Брэила и близлежащий Галац, который Антиквар заклеймил за распущенность и толпы проституток на каждом углу, как нельзя лучше соответствуют по духу Истрати, его сказочным историям — тем, что обычно рассказывают на базаре. Сегодня эти города, особенно Галац, прозванный дунайским Гамбургом, гордятся не коврами, а промышленными предприятиями, подъемными кранами, железным адом, который кажется адом лишь тому, у кого недолгая память и кто забыл о том, как уничтожали друг друга люди в пестром вчерашнем мире. Скорее можно сказать, что эти города, особенно Галац, — символ стремления румын добиться независимости от Советского Союза, в том числе развивая промышленность, и одновременно символ экономического кризиса, которым закончились эти амбициозные проекты.

════════════════════

**Что нужно сделать:**
1 > Перепишите без изменений фрагмент текста о Брэиле и Галаце от «Брэила и близлежащий» до «эти амбициозные проекты.» включительно.
2 > Переведите на английский язык предложение из текста о Брэиле и Галаце: «Скорее можно сказать, что эти города, особенно Галац, — символ стремления румын добиться независимости от Советского Союза, в том числе развивая промышленность, и одновременно символ экономического кризиса, которым закончились эти амбициозные проекты».

**Материал:**

════════════════════

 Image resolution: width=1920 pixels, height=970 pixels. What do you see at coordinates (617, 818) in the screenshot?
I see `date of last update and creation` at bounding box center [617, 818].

════════════════════

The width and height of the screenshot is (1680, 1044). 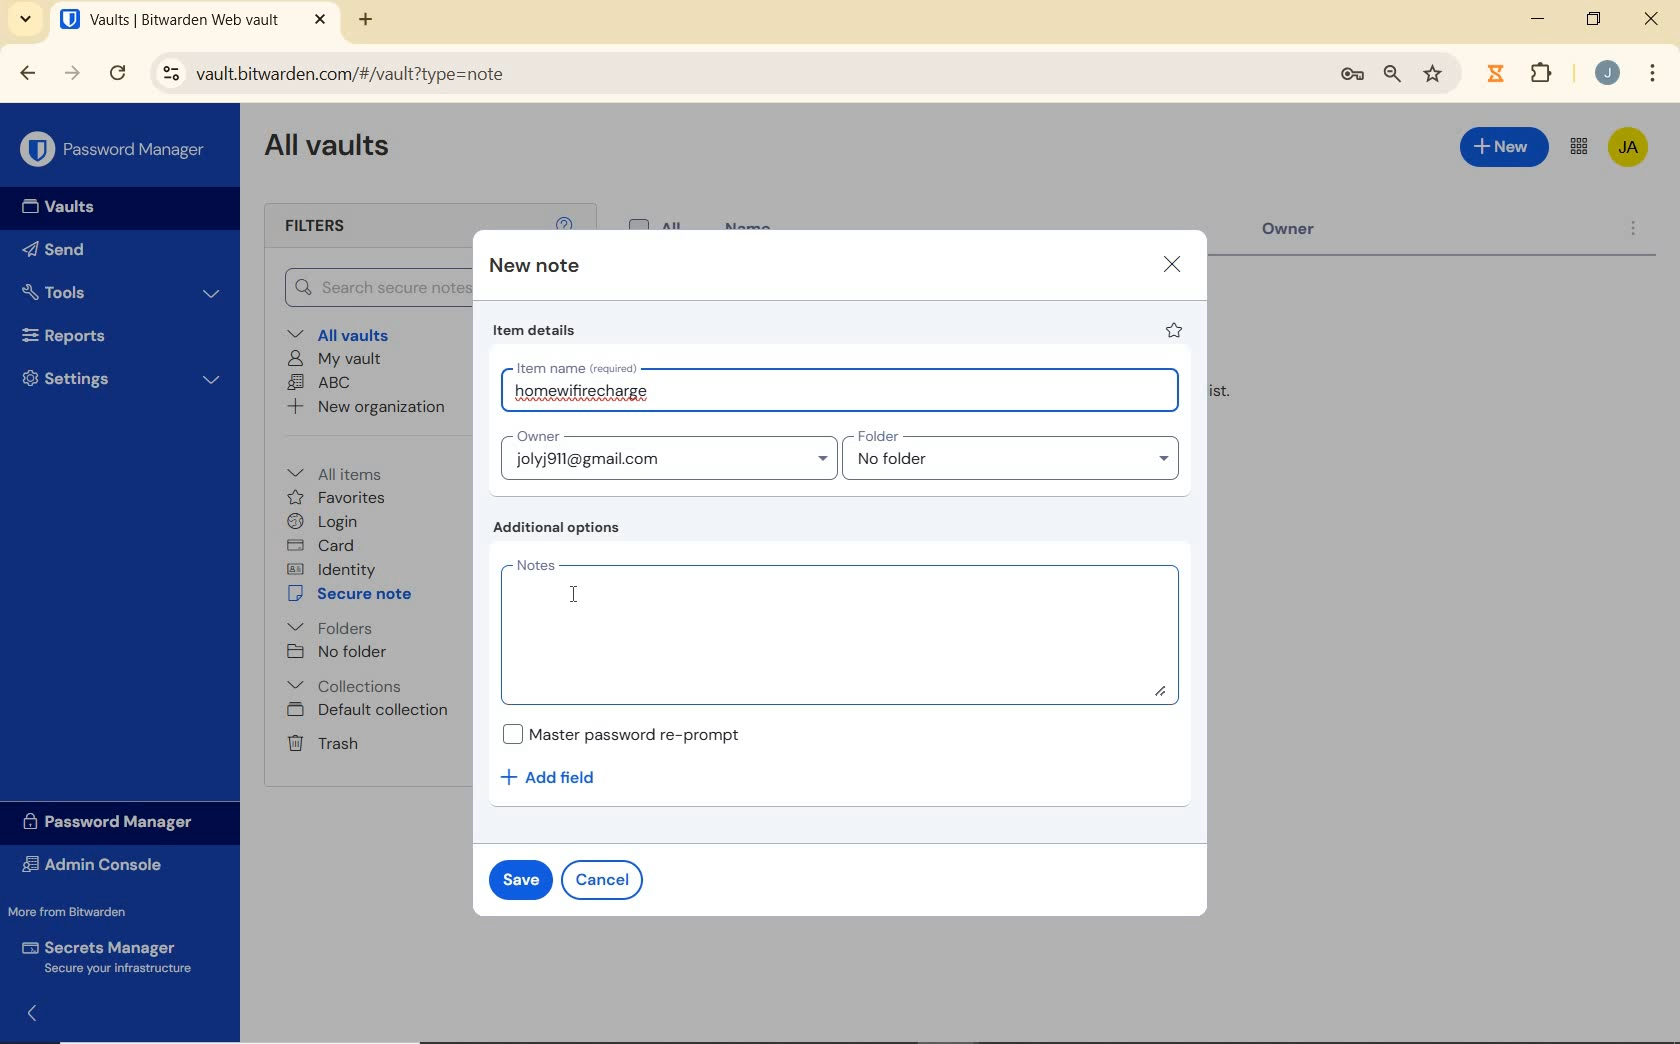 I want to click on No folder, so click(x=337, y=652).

════════════════════

**Результаты заданий:**
1 >
Брэила и близлежащий Галац, который Антиквар заклеймил за распущенность и толпы проституток на каждом углу, как нельзя лучше соответствуют по духу Истрати, его сказочным историям — тем, что обычно рассказывают на базаре. Сегодня эти города, особенно Галац, прозванный дунайским Гамбургом, гордятся не коврами, а промышленными предприятиями, подъемными кранами, железным адом, который кажется адом лишь тому, у кого недолгая память и кто забыл о том, как уничтожали друг друга люди в пестром вчерашнем мире. Скорее можно сказать, что эти города, особенно Галац, — символ стремления румын добиться независимости от Советского Союза, в том числе развивая промышленность, и одновременно символ экономического кризиса, которым закончились эти амбициозные проекты.

2 > Rather, one could say that these cities, especially Galați, are a symbol of the Romanians' striving to gain independence from the Soviet Union, including by developing industry, and at the same time a symbol of the economic crisis in which these ambitious projects ended.